• [Document extract]
[PATCH 3/4 v3] ivopts: Consider cost_step on different forms during unrolling

Wed Sep 2 03:50:19 GMT 2020

Hi Bin,

>> 2) This case makes me think we should exclude ainc candidates in function
>> mark_reg_offset_candidates.  The justification is that: ainc candidate
>> handles step update itself and when we calculate the cost for it against
>> its ainc_use, the cost_step has been reduced. When unrolling happens,
>> the ainc computations are replicated and it doesn't save step updates
>> like normal reg_offset_p candidates.
> Though auto-inc candidate embeds stepping operation into memory
> access, we might want to avoid it in case of unroll if there are many
> sequences of memory accesses, and if the unroll factor is big.  The
> rationale is embedded stepping is a u-arch operation and does have its
> cost.
> 

Thanks for the comments!  Agree!  Excluding them from reg_offset_p
candidates here is consistent with this expectation, it makes us
consider the unroll factor effect when checking the corresponding
step cost and the embedded stepping cost (in group/candidate cost,
minus step cost and use the cost from the address_cost hook).

• [Data]
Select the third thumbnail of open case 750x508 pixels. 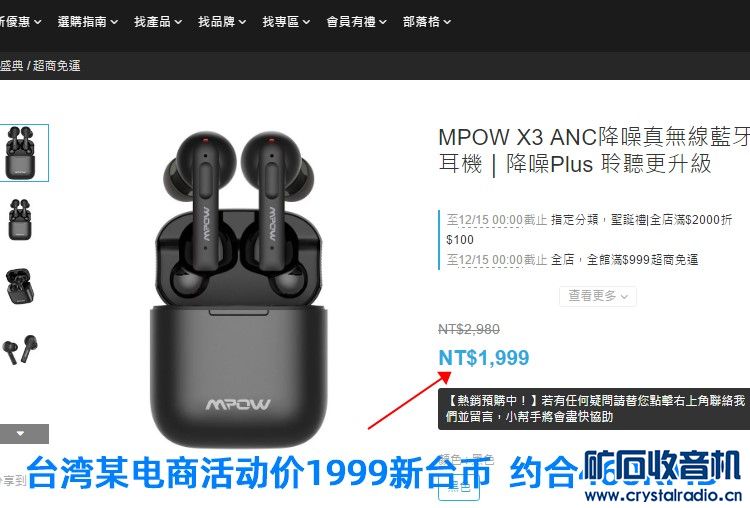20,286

...

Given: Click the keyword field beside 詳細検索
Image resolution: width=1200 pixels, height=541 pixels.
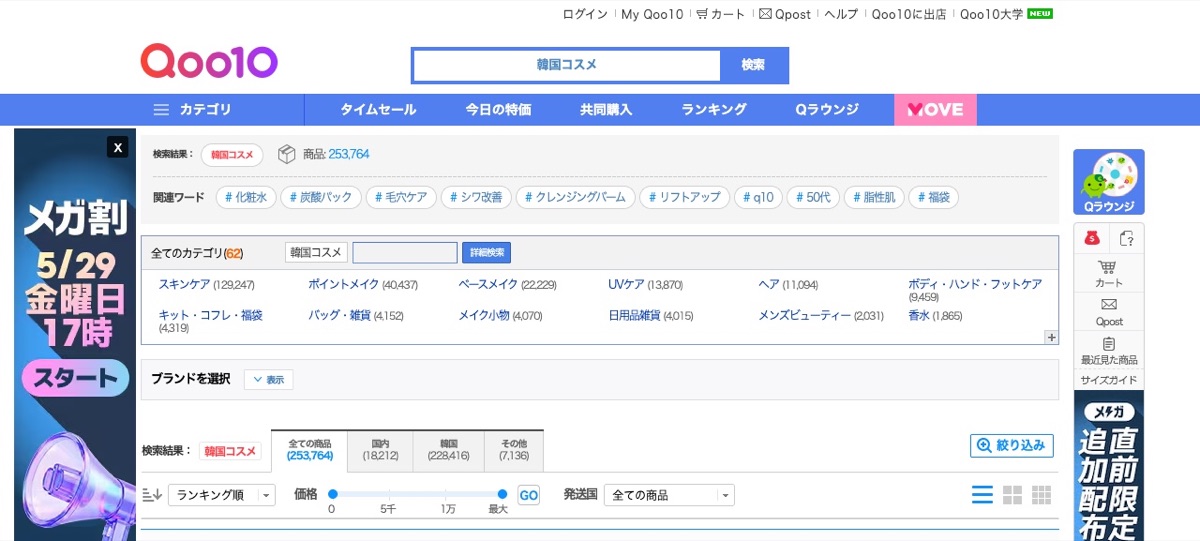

• [What this exercise asks]
• a. Reproduce the ivopts patch email starting at "Wed Sep 2 03:50:19" and ending at "normal reg_offset_p candidates.", but swap "cost_step" for "step_cost".
• b. Write the next part of the ivopts patch email, picking up after its last sentence.

• [The results]
• a.
Wed Sep 2 03:50:19 GMT 2020

Hi Bin,

>> 2) This case makes me think we should exclude ainc candidates in function
>> mark_reg_offset_candidates.  The justification is that: ainc candidate
>> handles step update itself and when we calculate the cost for it against
>> its ainc_use, the step_cost has been reduced. When unrolling happens,
>> the ainc computations are replicated and it doesn't save step updates
>> like normal reg_offset_p candidates.

• b.
>>
>> I've updated the patch to punt ainc_use candidates as below:
>>
>>> +         /* Skip AINC candidate since it contains address update itself,
>>> +            the replicated AINC computations when unrolling still have
>>> +            updates, unlike reg_offset_p candidates can save step updates
>>> +            when unrolling.  */
>>> +         if (cand->ainc_use)
>>> +           continue;
>>> +
>>
>> For this new attached patch, it's bootstrapped and regress-tested without
>> explicit unrolling, while the only one failure has been identified as
>> rs6000 specific address_cost issue in bootstrapping and regression testing
>> with explicit unrolling.
>>
>> By the way, with above simple hack of address_cost, I also did one
>> bootstrapping and regression testing with explicit unrolling, the above
>> sms-4.c did pass as I expected but had two failures instead:
>>
>>   PASS->FAIL: gcc.dg/sms-compare-debug-1.c (test for excess errors)
>>   PASS->FAIL: gcc.dg/tree-ssa/ivopts-lt.c scan-tree-dump-times ivopts "PHI" 2
>>
>> By further investigation, the 2nd one is expected due to the adddress_cost hook
>> hack, while the 1st one one exposed -fcompare-debug issue in sms.  The RTL
>> sequence starts to off from sms, just some NOTE_INSN_DELETED positions change.
>> I believe it's just exposed by this combination unluckily/luckily ;-) I will
>> send a patch separately for it once I got time to look into it, but it should
>> be unrelated to this patch series for sure.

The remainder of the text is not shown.